Sembra quasi uno scherzo del destino, eppure è la pura verità: il Cinema, la settima arte che ha plasmato i nostri sogni e il nostro immaginario per oltre un secolo, non è nato dal desiderio di raccontare storie. Le sue radici affondano in due problemi estremamente pratici, quasi banali, della vita quotidiana del XIX secolo: la mania per i colletti delle camicie sempre bianchi e la disperata carenza di zanne di elefante per le sale da gioco. È dalla risoluzione di queste necessità che è emersa la celluloide, il materiale magico che ha reso possibile la pellicola cinematografica.
Facciamo un passo indietro, fino alla metà dell’Ottocento. Il mondo pre-plastica era un luogo rigido e costoso. Gli uomini eleganti dovevano sfoggiare camicie impeccabili, ma lavare l’intero indumento ogni giorno era un lusso proibitivo. La soluzione? Colletti e polsini staccabili. Tuttavia, mantenerli rigidi e candidi richiedeva un rituale faticoso di inamidatura e stiratura. Nel frattempo, nei pub e nei circoli, si consumava un dramma ecologico: il gioco del biliardo era all’apice della popolarità, ma le palle erano fatte rigorosamente in avorio. Per soddisfare la domanda, si uccidevano migliaia di elefanti ogni anno, facendo schizzare i prezzi alle stelle. L’industria lanciò una sfida: 10.000 dollari di premio (una fortuna per l’epoca) a chi avesse inventato un materiale sintetico capace di sostituire l’avorio.
È qui che entra in gioco il genio pratico di John Wesley Hyatt.
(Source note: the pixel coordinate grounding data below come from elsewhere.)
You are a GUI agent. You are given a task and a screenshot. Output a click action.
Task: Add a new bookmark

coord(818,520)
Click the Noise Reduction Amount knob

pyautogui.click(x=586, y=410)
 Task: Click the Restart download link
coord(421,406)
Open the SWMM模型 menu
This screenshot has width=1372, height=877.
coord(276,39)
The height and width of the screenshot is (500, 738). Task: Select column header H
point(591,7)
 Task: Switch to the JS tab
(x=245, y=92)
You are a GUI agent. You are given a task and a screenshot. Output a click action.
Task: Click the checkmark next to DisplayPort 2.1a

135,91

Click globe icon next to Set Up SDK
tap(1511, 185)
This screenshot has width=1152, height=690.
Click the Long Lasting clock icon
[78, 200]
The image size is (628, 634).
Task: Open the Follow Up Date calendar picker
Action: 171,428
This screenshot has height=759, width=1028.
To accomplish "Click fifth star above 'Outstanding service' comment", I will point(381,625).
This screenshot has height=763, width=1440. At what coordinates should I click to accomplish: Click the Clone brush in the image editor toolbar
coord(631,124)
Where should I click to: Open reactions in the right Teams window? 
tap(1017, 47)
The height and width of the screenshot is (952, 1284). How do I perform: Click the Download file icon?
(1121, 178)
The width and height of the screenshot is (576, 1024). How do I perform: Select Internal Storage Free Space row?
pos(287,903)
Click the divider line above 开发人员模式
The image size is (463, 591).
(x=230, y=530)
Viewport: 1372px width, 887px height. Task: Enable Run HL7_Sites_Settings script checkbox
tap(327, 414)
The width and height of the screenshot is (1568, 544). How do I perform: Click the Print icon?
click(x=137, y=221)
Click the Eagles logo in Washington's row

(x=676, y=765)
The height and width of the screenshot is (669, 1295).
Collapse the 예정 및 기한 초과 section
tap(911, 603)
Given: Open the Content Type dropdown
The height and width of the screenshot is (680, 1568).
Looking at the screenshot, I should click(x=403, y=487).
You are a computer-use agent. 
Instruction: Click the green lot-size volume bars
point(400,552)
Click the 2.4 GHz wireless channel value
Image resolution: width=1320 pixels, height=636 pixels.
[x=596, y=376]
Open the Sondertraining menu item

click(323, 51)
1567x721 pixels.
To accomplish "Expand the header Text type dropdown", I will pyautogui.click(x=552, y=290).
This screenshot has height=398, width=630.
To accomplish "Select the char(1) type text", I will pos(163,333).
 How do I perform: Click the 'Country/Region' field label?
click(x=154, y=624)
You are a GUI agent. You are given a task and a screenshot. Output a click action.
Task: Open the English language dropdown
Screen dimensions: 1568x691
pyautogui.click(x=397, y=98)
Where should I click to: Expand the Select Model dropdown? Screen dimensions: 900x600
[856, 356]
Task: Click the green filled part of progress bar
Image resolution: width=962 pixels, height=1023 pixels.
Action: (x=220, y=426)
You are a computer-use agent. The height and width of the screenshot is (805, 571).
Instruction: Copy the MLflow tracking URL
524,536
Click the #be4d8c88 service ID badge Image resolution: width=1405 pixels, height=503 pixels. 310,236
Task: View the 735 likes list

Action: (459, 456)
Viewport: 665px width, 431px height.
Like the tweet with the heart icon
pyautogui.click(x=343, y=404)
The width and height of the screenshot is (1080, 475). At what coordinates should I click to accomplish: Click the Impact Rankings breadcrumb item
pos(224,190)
Nel 1869, mescolando la nitrocellulosa (un derivato del cotone trattato con acidi) e la canfora, scoprì una sostanza rivoluzionaria. Era dura ma modellabile a caldo, resistente all’acqua ed economica. L’aveva battezzata celluloide. Questa fu, a tutti gli effetti, la prima plastica della storia.
La celluloide invase il mercato. Risolse il problema della moda maschile: i colletti in celluloide erano impermeabili allo sporco, non si afflosciavano mai e bastava una passata di spugna per farli tornare nuovi. Fu un trionfo di igiene e praticità. Sul fronte del biliardo, le nuove palle sintetiche funzionarono, anche se con un “difetto” esplosivo. Essendo la nitrocellulosa parente stretta della polvere da sparo, capitava che, urtandosi con violenza, le palle producessero un forte scoppio simile a un colpo di pistola. Hyatt stesso raccontò divertito che, in un saloon del Colorado, un colpo di biliardo fece estrarre le armi a tutti i presenti.
Ma cosa c’entra tutto questo con i film? La fotografia dell’epoca era incatenata a pesanti e fragili lastre di vetro. Per creare l’illusione del movimento, era necessario far scorrere decine di immagini al secondo davanti a una luce, cosa fisicamente impossibile con il vetro. Serviva un supporto flessibile, trasparente e resistente. Serviva un nastro.
Alla fine degli anni ’80 dell’Ottocento, il reverendo Hannibal Goodwin e l’imprenditore George Eastman (il padre della Kodak) capirono che quella stessa celluloide usata per i colletti poteva essere stesa in fogli sottilissimi e lunghi. Nacque così la pellicola in rullo. Fu il tassello mancante. Grazie alla flessibilità e alla robustezza della striscia di celluloide, inventori come Thomas Edison e i fratelli Lumière poterono finalmente costruire macchine in grado di trascinare la pellicola a scatti veloci senza strapparla.
Senza la celluloide, non ci sarebbe stato L’arrivo di un treno alla stazione di La Ciotat nel 1895, né lo stupore del primo pubblico che temeva di essere investito dalla locomotiva. Il cinema è nato perché esisteva un supporto fisico capace di “correre” all’interno del proiettore. Certo, era un materiale pericoloso: la pellicola al nitrato era altamente infiammabile e causò numerosi incendi nelle sale di proiezione, tanto da dover essere sostituita decenni dopo dall’acetato (la pellicola “safety”).
Resta però il fascino di questo paradosso storico. Per risparmiare sulla lavanderia e per salvare gli elefanti, l’umanità ha inventato il mezzo che avrebbe catturato la memoria del mondo. Ogni volta che guardiamo un vecchio film, stiamo guardando la luce passare attraverso un discendente tecnologico di un colletto lavabile e di una palla da biliardo esplosiva. La scienza, cercando di risolvere piccoli problemi quotidiani, ci ha regalato involontariamente l’immortalità delle immagini in movimento.